Le Mystère Carmen réunira la mezzo-soprano bien connue Marie-Josée Lord, le ténor Jean-Michel Richer et le pianiste Dominic Bouliane, en plus de Schmitt qui sera lui aussi sur scène pour la narration de son texte dans le rôle du compositeur mort à 36 ans d’un infarctus, seulement trois mois après la création de son célèbre opéra.

Marie-Josée Lord, pour qui ce sera une première au théâtre, se disait ravie. « Je suis touchée par ce monsieur Schmitt que je vois comme très poétique, avec beaucoup de choses à dire.
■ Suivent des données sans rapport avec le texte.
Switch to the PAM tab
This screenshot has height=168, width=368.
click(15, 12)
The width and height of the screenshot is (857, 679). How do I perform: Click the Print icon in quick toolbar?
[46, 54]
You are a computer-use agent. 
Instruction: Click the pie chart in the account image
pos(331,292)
Il a su entrer dans le personnage de Georges Bizet et nous le faire connaître en même temps que le processus de sa création musicale, du comment cette Carmen-là est sortie de lui. » Bizet avait osé faire de sa Carmen une femme libre et forte avant son temps à l’opéra.

Enfin, si tout va bien, les travaux majeurs de rénovation du Théâtre du Nouveau Monde commenceront l’an prochain. « Nous en sommes aux dernières étapes de validation du projet qui se chiffre à 19 M, soit 7 M de Québec, 7 M d’Ottawa, 1 M de Montréal et 4 M en financement privé » dit la patronne des lieux.
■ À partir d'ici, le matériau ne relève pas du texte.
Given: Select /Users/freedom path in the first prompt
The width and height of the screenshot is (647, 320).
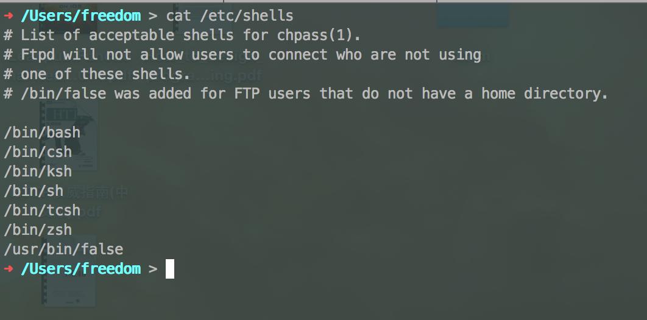Looking at the screenshot, I should tap(81, 16).
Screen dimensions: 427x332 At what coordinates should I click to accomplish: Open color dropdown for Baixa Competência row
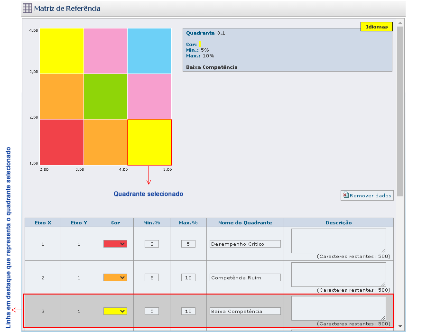(115, 311)
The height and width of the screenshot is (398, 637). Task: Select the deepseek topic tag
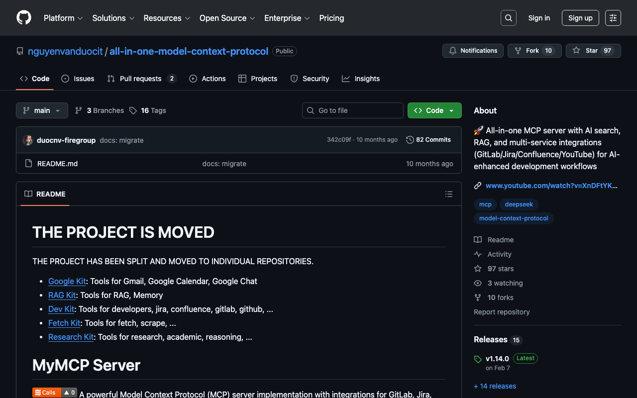click(x=519, y=204)
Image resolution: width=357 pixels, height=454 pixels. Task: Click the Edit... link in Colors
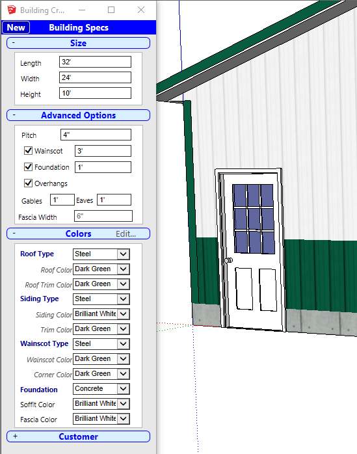pyautogui.click(x=126, y=234)
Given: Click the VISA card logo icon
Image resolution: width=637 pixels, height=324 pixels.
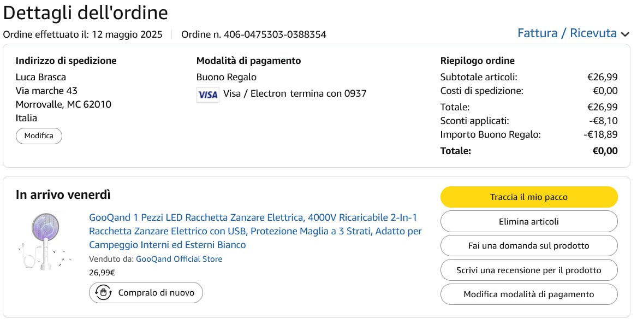Looking at the screenshot, I should (x=207, y=95).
L’ajout d’une deuxième salle de répétition permettra à la salle actuelle de devenir une salle de diffusion, mais pas sur une base permanente. « Ce que j’aimerais, dit encore Lorraine Pintal, c’est de consacrer occasionnellement la salle à des compagnies associées, avec des créations expérimentales d’artistes émergents devant un public de 150 places.

« On est très engorgés, on a vraiment besoin d’espace, on se marche sur les pieds constamment. Le hall du théâtre sera agrandi en reculant la billetterie, et nous aurons fenêtres sur rue. En plus de l’agrandissement des bureaux, nous ajouterons un atelier dédié à l’art thérapeutique, et un laboratoire de recherches. »

Comme pour tout le milieu des arts, la directrice du TNM attend impatiemment l’annonce avant la fin du mois du contenu de la nouvelle politique culturelle qu’entend promouvoir le gouvernement Couillard. Elle a rencontré à deux reprises la ministre de la Culture et des Communications, Marie Montpetit, qui lui a prêté une bonne oreille.

« Je sens que la ministre est ouverte à la reconnaissance d’un statut institutionnel pour que le TNM fasse ce que doit faire une grande maison de théâtre », conclue Lorraine Pintal avec la légendaire énergie créatrice qu’elle déploie depuis 1992 au cœur même du TNM.